- **To do**
An exact transcription is needed of the lines below from the one with "The image size is (1219, 711)." through the one with "1261x876 pixels. How", with no other lines and no pictures.

- **Data provided**
+++

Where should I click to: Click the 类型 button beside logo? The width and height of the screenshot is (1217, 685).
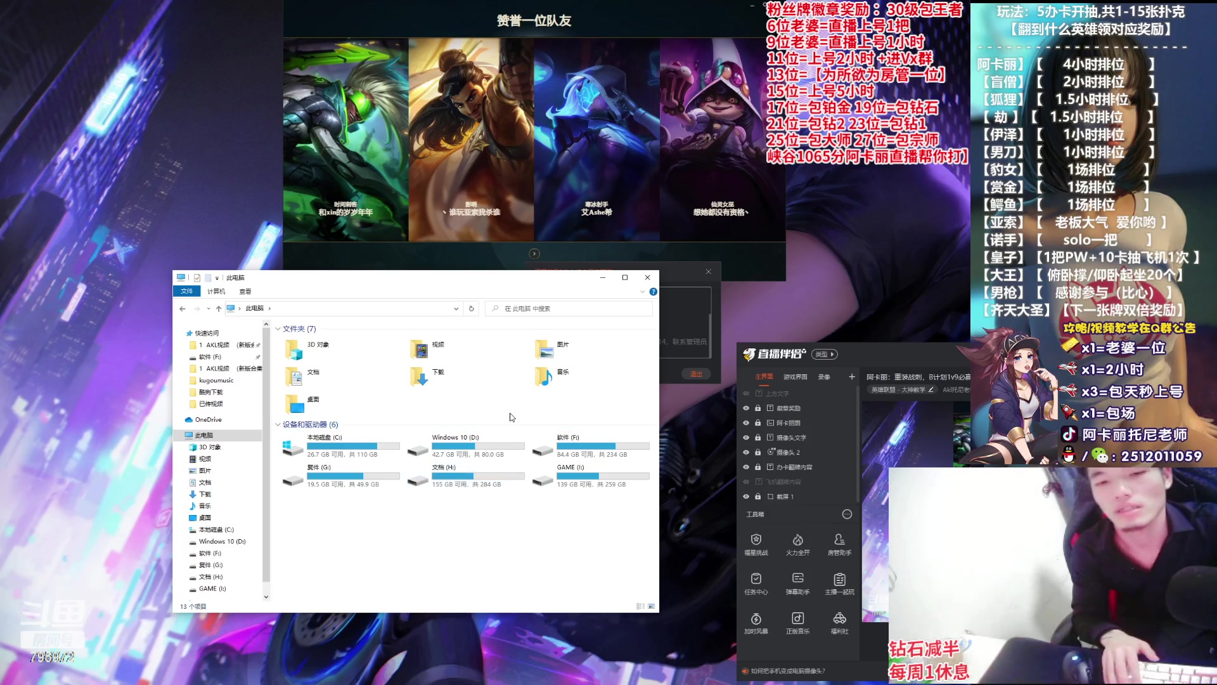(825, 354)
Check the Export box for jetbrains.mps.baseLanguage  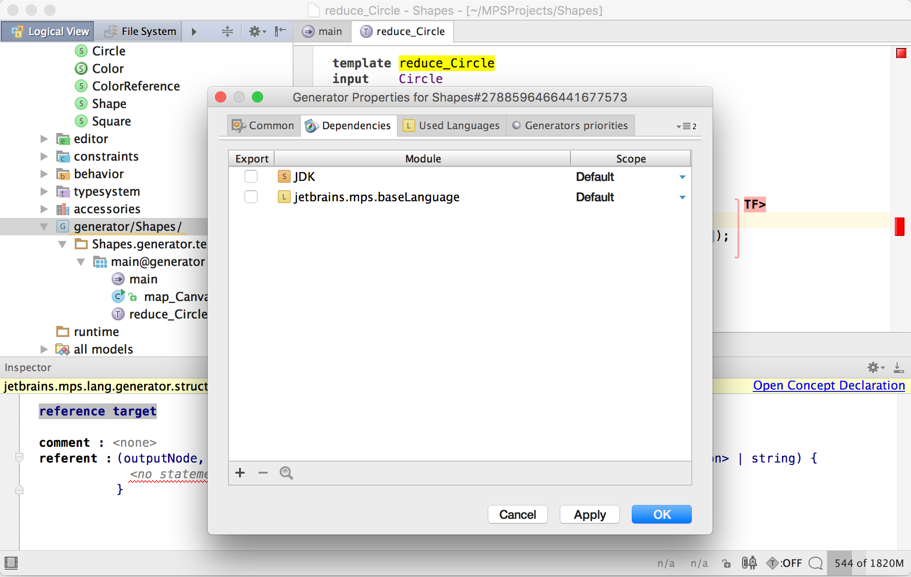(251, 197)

+++

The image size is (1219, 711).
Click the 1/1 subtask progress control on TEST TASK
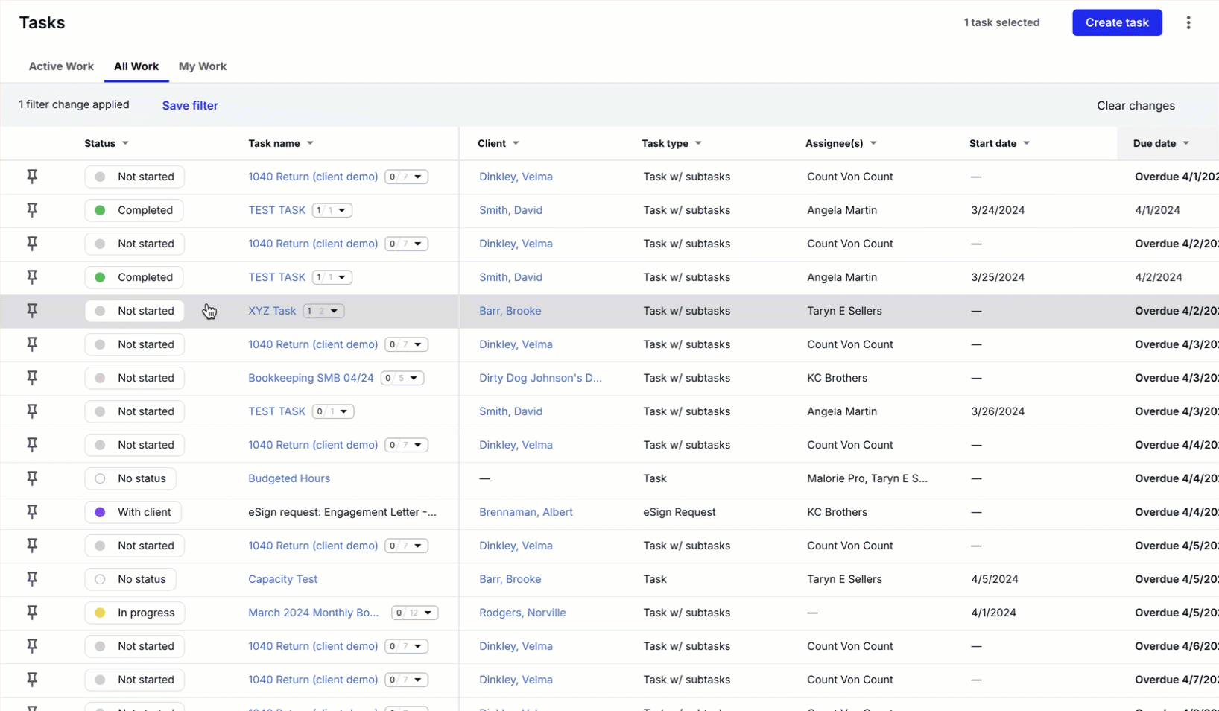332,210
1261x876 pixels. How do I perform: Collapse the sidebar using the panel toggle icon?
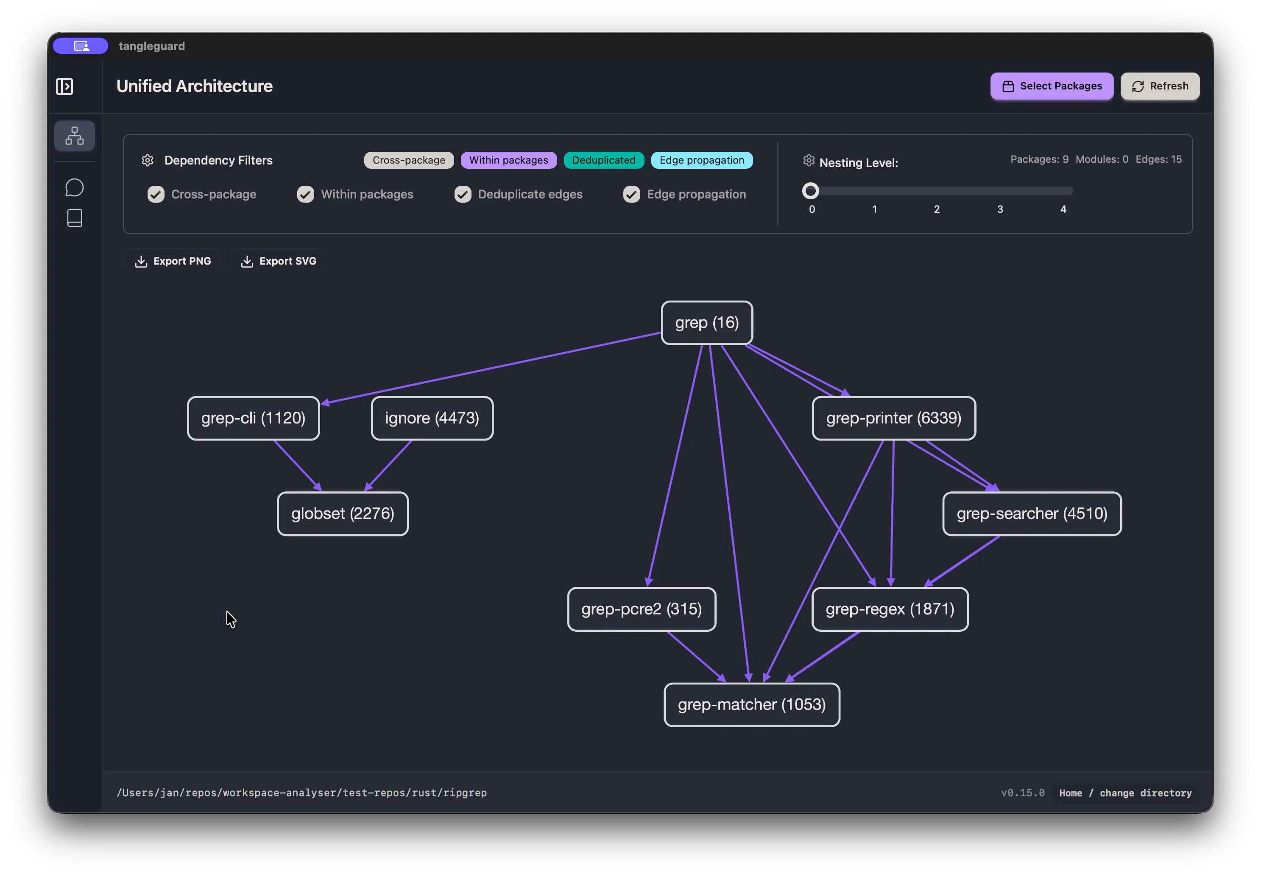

+++

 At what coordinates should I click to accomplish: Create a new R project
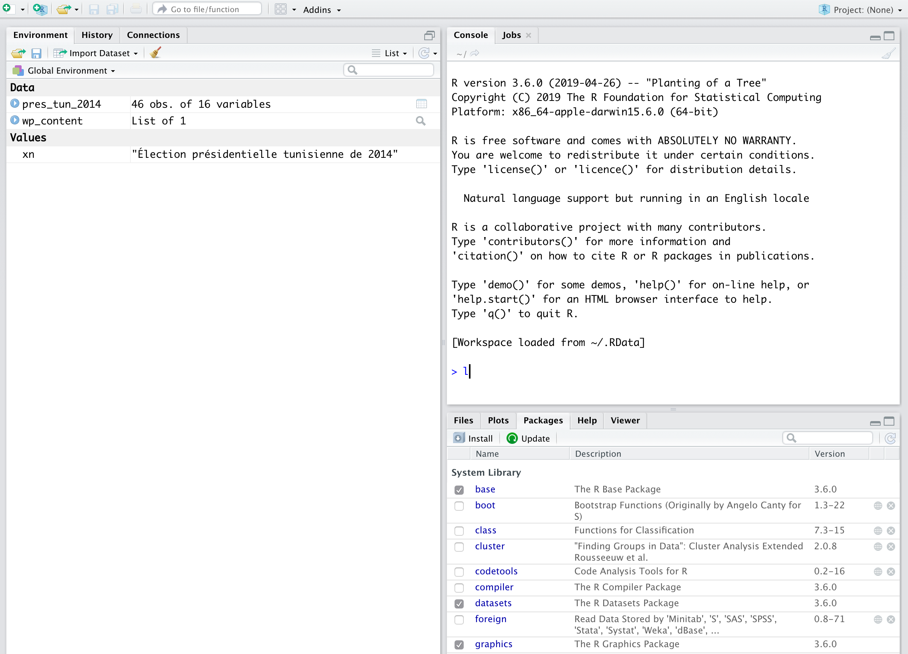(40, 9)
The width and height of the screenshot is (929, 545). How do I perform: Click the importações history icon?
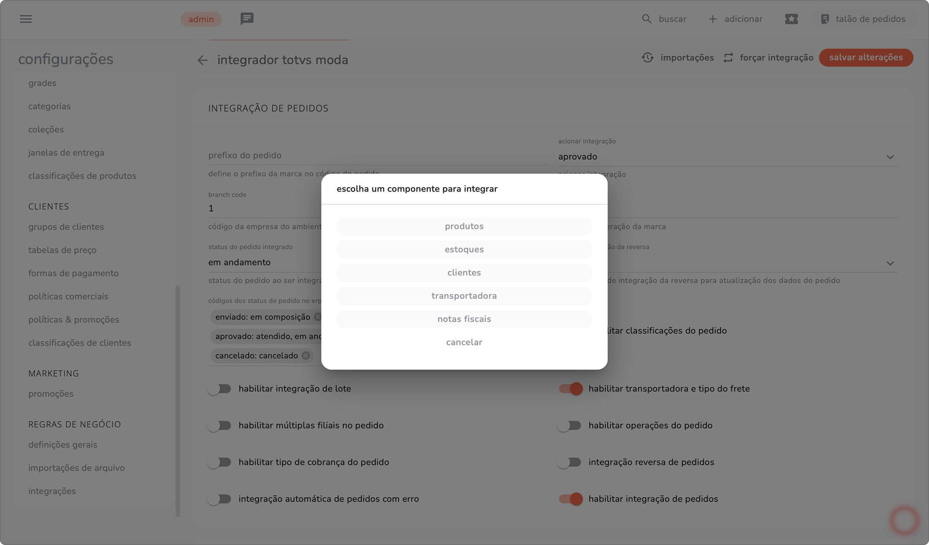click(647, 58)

+++

- **Expected answer**
The image size is (1219, 711).
Click the 1/1 subtask progress control on TEST TASK
332,210
1261x876 pixels. How do I perform: Collapse the sidebar using the panel toggle icon?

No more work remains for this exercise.